• Khirurgii͡a · Jan 1990

    [Continuous thoracic epidural analgesia in surgical interventions on the upper half of the abdomen--the noninvasive monitoring of the early hemodynamic changes].

    • V Gadiuchkov, K Nikolov, S Lazarov, I Atanasov, and M Benbasat.
    • Khirurgiia (Sofiia). 1990 Jan 1; 43 (1): 37-41.

    AbstractOperative interventions in the upper half of the abdomen have been performed in 32 surgical patients under thoracic epidural analgesia (TEA) with bupivacain at T4-L2 level, with the use of catheter technique. Before operation the patients were hydrated with 12.5 per cent of the circulating blood volume, calculated by nomogram. By noninvasive approach were monitored: pulse rate (PR), mean arterial pressure (MAP), minute cardiac volume (MCV), peripheral vascular resistance (PVR) and cardiac index (CI) for the following times; T0--basal preoperative value, T1--on the 5. min; T2--on the 10. min; T3--on the 15. min.; T4--on the 20 min.; T5--on the 50. min after application of bupivacain analgesia. The results were compared by variation analysis to T0. PVR was reduced with statistical significance for T2, T3 and T4 (p less than 0.01). MCV, CI and MAP tended to be reduced, while PR showed no significant changes.
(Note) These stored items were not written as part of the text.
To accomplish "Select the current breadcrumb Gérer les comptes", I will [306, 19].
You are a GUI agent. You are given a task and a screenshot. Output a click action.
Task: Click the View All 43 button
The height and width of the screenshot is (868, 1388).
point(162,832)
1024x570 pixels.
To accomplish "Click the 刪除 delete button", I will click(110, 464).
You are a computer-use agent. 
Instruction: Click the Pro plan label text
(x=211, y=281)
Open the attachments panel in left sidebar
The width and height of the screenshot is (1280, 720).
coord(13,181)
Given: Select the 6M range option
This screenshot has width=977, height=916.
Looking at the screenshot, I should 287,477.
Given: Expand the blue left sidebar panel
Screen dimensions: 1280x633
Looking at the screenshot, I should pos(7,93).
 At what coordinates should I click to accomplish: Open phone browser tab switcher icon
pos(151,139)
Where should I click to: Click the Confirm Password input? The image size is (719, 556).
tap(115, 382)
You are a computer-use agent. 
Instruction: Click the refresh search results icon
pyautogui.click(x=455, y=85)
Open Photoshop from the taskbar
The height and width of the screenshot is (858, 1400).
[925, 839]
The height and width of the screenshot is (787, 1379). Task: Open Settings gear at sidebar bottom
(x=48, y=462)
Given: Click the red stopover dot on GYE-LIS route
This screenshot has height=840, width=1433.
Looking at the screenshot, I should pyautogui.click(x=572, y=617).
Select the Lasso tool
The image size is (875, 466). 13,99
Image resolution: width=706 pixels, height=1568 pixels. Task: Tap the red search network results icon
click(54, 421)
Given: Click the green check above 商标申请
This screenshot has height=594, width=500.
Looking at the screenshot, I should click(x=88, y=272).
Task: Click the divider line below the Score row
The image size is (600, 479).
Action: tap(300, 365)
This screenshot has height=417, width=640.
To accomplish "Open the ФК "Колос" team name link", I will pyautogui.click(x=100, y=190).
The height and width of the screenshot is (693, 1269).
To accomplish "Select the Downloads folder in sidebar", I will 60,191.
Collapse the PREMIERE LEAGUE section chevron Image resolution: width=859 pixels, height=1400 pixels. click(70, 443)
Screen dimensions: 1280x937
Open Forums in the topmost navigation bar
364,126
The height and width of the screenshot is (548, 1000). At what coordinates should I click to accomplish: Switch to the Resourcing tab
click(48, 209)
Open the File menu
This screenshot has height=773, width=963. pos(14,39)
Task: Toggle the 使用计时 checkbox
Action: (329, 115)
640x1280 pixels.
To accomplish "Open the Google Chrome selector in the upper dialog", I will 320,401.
The results may be summarized, as follows: 1. Noninvasive monitoring of PR, MAP, MCV, CI and PVR in TEA is necessary for early detection and control of their pathologic changes; 2. The hemodynamic changes in TEA with bupivacain at T4-L2 level after premedication with vagolytic and hydration with Ringer-lactate (in amount 12.5 per cent of the circulating blood volume) are not significant and do not require additional treatment; 3, TEA at T4--L2 level allows performance of operative interventions in the upper half of the abdomen with adequate analgesia and relaxation, being particularly indicated for patients at risk.